By: Ernesto Mendieta
The FCC announced that it has adopted new privacy rules that significantly increase broadband ISP’s data privacy and security obligations. These rules are the result of the NPRM proposed by the FCC on April 1, 2016, and the comments received during the past few months.
Following the FCC's Open Internet Order that reclassified broadband Internet service as a telecommunications service, these rules expand the existing Customer Proprietary Network Information (CPNI) provisions of the Communications Act that have long applied to carriers’ voice services by tailoring them to the broadband context. These rules implement the new approach the FCC is taking for regulating ISPs’ privacy and security practices, similar to Europe’s highly regulated consumer data practices. The rules will largely supplant the FTC’s long-standing practice of encouraging ISPs to conform their practices to accepted industry norms, and only engaging in enforcement action against ISPs to pursue claims of unfair or deceptive practices or data breaches.

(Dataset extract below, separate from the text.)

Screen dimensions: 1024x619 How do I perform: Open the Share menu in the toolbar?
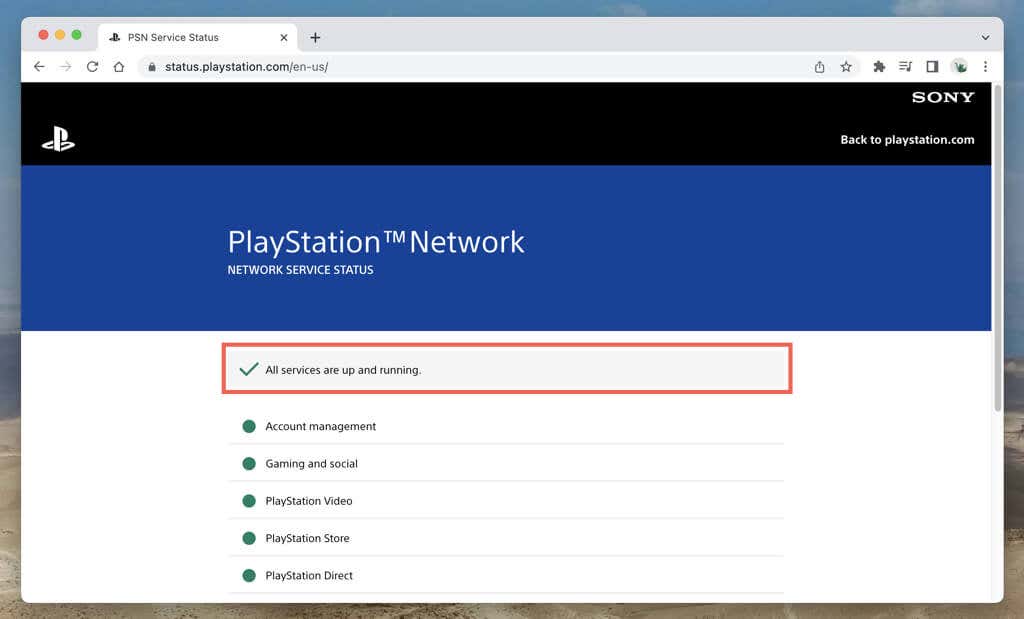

The FCC’s three main objectives of the newly adopted rules are (i) to establish consumer choice over the use and sharing of their personal information (PI) by broadband providers, (ii) to promote transparency to consumers regarding their PI and (iii) to promote data security practices by ISPs.
First, the rules establish a framework of costumer consent required for ISPs to use and share their customers’ PI depending on the sensitivity of the information:
- Opt-in: ISPs are required to obtain affirmative “opt-in” consent from consumers to use and share sensitive information, which includes precise geo-location, financial information, health information, children’s information, social security numbers, web browsing history, app usage history and the content of communications.

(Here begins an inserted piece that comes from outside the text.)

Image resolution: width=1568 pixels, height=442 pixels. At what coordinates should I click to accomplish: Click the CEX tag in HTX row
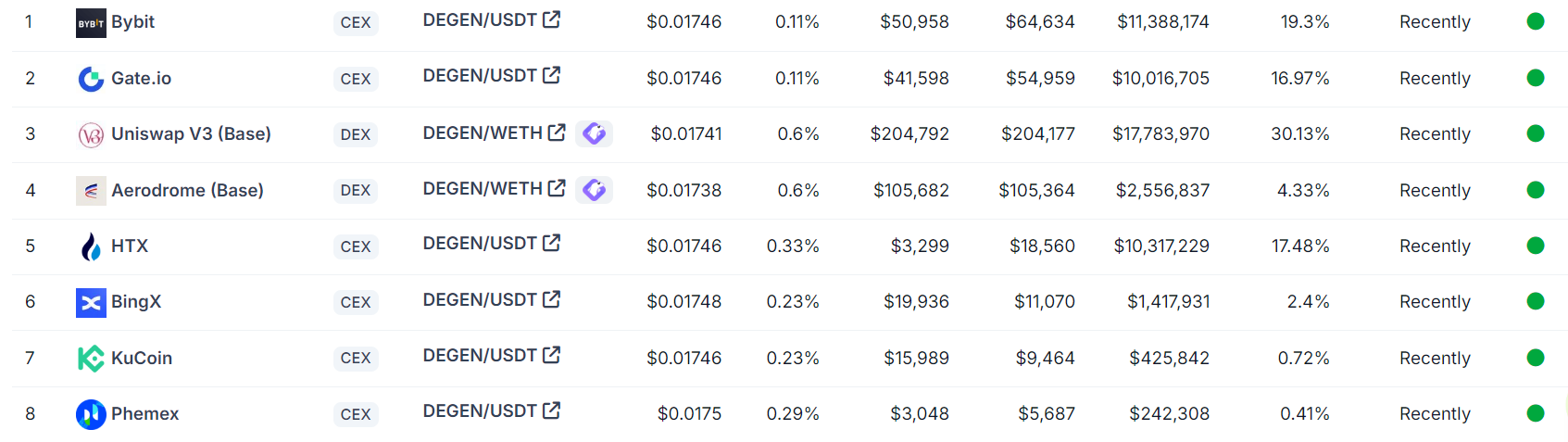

- Opt-out: ISPs would be allowed to use and share non-sensitive information unless a customer “opts-out.” Non-sensitive information includes all other individually identifiable customer information such as email address or service tier information.
- Exceptions to consent requirements: Customer consent is inferred for certain purposes specified in the statute, including the provision of broadband service or billing and collection. For the use of this information, no additional consent is required beyond the creation of the customer-ISP relationship.
The rules prohibit “take-it-or-leave-it” offers, meaning that an ISP cannot refuse to serve customers who do not consent to the use and sharing of their information for commercial purposes.
Additionally, the rules include transparency requirements on the form and substance of ISPs' privacy policies, to provide customers with clear, conspicuous and persistent notice about the PI they collect, how it may be used and with whom it may be shared, as well as what rights the customer has to grant or revoke consent to use their PI in various ways.
Finally, the rules require ISPs to engage in specific data security practices and guidelines, such as implementing relevant industry best practices, providing oversight of security practices, implementing robust customer authentication tools, proper disposal of data and breach disclosure requirements to consumers and law enforcement.
The scope of the rules is limited to broadband service providers and other telecommunications carriers, and do not apply to the privacy practices of websites and other “edge services.”
The rules will become effective on different moments depending on the specific requirements: (i) Notice and choice requirements will become effective approximately 12 months after publication of the summary of the Order in the Federal Register, and small providers will have an additional 12 months to come into compliance; (ii) Data security requirements will go into effect 90 days after publication; and (iii) Data breach notification requirements will become effective approximately 6 months after publication.
It is likely that the rules will face legal challenges that may delay or prevent them from becoming effective. We will continue to monitor the publication of the final Order as well as any related issues.